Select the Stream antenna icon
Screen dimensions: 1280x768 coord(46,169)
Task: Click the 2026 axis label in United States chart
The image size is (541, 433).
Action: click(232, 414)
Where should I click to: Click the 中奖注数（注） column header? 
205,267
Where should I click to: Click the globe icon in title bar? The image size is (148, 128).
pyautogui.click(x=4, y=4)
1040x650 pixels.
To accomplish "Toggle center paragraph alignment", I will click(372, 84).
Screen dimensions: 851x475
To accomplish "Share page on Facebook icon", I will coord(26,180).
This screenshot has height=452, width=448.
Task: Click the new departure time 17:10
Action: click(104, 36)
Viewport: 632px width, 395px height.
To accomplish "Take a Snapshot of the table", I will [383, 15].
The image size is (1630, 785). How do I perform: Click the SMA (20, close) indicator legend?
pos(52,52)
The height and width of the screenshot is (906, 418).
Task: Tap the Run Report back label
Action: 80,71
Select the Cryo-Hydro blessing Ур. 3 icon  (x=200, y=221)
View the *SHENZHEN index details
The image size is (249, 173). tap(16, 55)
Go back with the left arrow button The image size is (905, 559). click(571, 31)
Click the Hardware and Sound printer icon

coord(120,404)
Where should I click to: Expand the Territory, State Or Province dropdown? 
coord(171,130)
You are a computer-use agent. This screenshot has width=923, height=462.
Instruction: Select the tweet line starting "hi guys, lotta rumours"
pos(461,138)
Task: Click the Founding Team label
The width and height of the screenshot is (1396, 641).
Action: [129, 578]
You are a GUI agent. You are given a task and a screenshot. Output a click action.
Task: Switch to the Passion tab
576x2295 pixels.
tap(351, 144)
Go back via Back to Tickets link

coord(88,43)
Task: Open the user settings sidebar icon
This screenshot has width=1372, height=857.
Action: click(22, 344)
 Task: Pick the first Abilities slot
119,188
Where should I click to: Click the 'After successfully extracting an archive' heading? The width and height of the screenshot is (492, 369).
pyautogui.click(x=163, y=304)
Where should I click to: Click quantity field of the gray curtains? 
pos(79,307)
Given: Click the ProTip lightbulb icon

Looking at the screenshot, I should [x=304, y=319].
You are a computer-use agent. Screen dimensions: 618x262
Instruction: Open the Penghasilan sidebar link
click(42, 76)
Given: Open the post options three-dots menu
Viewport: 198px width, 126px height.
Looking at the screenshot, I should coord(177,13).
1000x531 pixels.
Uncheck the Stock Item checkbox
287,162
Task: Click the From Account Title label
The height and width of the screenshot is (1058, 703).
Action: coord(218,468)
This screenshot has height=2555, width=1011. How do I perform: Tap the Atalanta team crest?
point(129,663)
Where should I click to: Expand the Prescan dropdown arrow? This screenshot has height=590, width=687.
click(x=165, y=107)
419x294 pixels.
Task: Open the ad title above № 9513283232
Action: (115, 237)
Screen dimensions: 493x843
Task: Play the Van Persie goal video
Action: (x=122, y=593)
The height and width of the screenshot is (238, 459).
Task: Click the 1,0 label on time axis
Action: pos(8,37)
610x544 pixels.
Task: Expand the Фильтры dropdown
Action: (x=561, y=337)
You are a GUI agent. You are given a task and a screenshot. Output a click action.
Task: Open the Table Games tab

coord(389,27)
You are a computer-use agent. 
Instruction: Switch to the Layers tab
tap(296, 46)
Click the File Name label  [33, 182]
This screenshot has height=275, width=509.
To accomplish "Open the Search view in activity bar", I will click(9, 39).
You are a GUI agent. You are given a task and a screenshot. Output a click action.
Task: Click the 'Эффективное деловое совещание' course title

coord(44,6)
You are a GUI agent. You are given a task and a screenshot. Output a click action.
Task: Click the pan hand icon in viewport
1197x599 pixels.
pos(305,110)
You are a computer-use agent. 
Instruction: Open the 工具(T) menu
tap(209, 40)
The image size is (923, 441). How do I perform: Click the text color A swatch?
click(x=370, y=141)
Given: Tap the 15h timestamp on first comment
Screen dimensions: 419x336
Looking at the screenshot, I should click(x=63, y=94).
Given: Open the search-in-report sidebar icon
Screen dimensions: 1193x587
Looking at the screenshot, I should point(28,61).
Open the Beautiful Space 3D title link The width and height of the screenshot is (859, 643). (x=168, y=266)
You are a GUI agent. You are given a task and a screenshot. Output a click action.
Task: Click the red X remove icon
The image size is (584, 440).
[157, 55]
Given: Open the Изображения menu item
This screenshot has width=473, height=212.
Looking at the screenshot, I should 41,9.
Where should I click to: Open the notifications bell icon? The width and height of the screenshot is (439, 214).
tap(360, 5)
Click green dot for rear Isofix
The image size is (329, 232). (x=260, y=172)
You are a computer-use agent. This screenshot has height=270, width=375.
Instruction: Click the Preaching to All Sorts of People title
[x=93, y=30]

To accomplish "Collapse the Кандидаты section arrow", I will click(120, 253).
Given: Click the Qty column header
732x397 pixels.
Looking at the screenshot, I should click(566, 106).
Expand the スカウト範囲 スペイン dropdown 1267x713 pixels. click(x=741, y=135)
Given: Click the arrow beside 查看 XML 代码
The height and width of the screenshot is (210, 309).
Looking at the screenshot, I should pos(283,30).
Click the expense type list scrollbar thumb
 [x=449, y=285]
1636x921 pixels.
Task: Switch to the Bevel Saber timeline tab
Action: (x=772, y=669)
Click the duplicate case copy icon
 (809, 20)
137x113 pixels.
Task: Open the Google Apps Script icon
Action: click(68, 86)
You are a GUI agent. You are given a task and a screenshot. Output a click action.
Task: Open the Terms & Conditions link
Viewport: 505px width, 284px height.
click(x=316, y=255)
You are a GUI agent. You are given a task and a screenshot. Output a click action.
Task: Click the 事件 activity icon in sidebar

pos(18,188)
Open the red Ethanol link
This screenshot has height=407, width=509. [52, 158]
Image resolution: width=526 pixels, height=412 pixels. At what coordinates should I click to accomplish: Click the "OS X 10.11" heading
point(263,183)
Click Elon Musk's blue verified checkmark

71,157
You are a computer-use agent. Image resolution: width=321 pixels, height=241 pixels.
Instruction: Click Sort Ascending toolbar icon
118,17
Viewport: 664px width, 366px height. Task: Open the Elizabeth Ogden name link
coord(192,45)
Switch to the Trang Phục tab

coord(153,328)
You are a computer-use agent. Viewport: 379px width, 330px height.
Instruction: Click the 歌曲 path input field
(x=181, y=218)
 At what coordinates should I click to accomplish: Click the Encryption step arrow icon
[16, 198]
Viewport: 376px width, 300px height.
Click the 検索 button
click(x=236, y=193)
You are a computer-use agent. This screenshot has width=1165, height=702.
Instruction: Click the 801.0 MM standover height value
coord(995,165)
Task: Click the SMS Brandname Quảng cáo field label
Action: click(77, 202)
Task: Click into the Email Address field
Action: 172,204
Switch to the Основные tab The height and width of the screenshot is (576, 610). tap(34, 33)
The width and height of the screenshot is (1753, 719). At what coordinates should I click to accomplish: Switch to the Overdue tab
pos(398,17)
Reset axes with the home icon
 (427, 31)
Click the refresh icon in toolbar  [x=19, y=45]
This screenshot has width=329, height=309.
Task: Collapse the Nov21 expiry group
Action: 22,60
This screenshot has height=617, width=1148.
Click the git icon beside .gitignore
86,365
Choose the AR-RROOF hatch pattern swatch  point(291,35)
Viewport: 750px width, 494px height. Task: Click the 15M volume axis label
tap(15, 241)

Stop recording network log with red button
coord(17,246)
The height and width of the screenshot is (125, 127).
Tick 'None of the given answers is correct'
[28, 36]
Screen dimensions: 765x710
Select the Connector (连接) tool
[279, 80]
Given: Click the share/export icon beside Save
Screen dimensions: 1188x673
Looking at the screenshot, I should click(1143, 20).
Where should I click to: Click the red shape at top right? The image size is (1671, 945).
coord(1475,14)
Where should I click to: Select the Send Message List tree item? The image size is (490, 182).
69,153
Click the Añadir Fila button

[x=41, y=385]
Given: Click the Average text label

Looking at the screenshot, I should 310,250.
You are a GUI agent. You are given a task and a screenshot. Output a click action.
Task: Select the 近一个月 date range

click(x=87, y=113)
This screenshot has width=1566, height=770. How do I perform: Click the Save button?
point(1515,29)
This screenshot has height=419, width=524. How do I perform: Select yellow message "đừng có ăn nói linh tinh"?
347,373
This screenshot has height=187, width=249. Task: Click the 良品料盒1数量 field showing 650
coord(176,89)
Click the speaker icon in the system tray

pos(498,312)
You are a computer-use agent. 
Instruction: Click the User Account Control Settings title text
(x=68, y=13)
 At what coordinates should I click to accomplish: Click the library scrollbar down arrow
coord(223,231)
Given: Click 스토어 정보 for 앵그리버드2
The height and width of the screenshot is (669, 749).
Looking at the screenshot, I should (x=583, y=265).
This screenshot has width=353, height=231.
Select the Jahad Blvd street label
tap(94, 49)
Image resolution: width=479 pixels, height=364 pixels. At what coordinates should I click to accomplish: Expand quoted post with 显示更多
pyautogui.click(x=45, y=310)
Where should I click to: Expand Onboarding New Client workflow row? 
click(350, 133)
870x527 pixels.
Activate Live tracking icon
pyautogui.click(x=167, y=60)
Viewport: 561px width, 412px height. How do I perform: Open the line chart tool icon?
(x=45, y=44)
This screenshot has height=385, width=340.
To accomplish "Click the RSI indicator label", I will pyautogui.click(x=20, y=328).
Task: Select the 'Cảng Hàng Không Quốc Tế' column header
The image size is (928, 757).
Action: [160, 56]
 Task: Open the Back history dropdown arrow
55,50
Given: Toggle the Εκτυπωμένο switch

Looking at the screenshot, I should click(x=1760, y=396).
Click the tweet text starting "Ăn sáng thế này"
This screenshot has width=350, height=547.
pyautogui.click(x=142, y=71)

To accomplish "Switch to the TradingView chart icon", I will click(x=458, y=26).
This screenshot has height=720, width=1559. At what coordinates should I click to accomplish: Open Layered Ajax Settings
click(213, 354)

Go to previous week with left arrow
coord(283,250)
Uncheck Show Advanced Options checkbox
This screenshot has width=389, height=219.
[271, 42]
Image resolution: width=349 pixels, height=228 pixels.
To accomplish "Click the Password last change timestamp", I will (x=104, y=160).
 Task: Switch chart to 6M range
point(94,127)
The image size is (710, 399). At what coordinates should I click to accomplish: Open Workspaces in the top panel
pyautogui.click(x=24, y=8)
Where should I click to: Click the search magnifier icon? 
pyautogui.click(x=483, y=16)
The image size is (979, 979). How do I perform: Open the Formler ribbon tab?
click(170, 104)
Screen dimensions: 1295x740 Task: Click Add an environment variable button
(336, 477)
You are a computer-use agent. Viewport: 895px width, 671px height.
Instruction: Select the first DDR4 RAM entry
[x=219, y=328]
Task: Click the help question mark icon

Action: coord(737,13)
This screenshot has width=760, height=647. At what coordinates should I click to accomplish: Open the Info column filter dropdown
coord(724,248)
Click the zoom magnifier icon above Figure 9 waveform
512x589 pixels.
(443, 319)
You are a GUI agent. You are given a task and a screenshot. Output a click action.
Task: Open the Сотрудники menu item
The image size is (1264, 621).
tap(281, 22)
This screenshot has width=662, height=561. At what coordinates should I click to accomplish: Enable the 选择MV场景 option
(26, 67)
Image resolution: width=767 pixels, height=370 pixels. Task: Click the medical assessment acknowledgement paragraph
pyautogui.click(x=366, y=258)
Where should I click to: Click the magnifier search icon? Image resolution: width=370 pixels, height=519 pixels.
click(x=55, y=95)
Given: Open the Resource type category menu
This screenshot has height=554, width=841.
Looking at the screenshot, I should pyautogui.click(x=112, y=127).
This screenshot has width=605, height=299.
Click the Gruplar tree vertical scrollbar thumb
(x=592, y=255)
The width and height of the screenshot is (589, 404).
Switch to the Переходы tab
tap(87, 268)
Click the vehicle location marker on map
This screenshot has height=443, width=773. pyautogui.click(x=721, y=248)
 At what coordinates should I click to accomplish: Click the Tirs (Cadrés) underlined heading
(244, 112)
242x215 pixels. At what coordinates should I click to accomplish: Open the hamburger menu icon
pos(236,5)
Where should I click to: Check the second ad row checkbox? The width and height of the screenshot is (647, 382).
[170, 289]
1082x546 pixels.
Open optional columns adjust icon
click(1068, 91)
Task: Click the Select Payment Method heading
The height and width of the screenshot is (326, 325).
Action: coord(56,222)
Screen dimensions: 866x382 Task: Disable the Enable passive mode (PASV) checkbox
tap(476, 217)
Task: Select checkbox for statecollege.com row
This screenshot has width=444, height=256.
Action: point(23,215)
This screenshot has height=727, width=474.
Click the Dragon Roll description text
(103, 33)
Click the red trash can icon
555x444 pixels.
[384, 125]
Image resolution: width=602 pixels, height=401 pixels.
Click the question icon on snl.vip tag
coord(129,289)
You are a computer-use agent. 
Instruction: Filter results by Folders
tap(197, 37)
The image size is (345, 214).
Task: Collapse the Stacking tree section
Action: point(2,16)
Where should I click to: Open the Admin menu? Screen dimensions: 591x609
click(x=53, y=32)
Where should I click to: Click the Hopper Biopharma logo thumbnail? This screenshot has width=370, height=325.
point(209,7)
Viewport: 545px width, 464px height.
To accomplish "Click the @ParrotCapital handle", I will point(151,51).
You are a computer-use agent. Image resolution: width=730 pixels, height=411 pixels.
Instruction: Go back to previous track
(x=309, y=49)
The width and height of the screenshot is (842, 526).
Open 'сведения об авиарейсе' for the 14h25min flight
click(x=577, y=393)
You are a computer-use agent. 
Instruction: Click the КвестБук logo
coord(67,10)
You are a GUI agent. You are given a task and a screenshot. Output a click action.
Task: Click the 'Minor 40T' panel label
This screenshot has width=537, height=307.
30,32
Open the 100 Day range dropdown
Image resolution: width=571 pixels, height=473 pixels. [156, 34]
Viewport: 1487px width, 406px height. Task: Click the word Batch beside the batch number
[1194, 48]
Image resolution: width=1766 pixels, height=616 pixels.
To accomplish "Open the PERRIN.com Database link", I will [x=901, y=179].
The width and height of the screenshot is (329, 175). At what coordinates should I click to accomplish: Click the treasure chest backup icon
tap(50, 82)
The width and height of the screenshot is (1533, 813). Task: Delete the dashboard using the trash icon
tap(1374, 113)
━━━━━━━━
* **PROMPT**:
Using the listing, say how many lines include the word "timestamp", and add nothing else.

* **RESPONSE AREA**:
2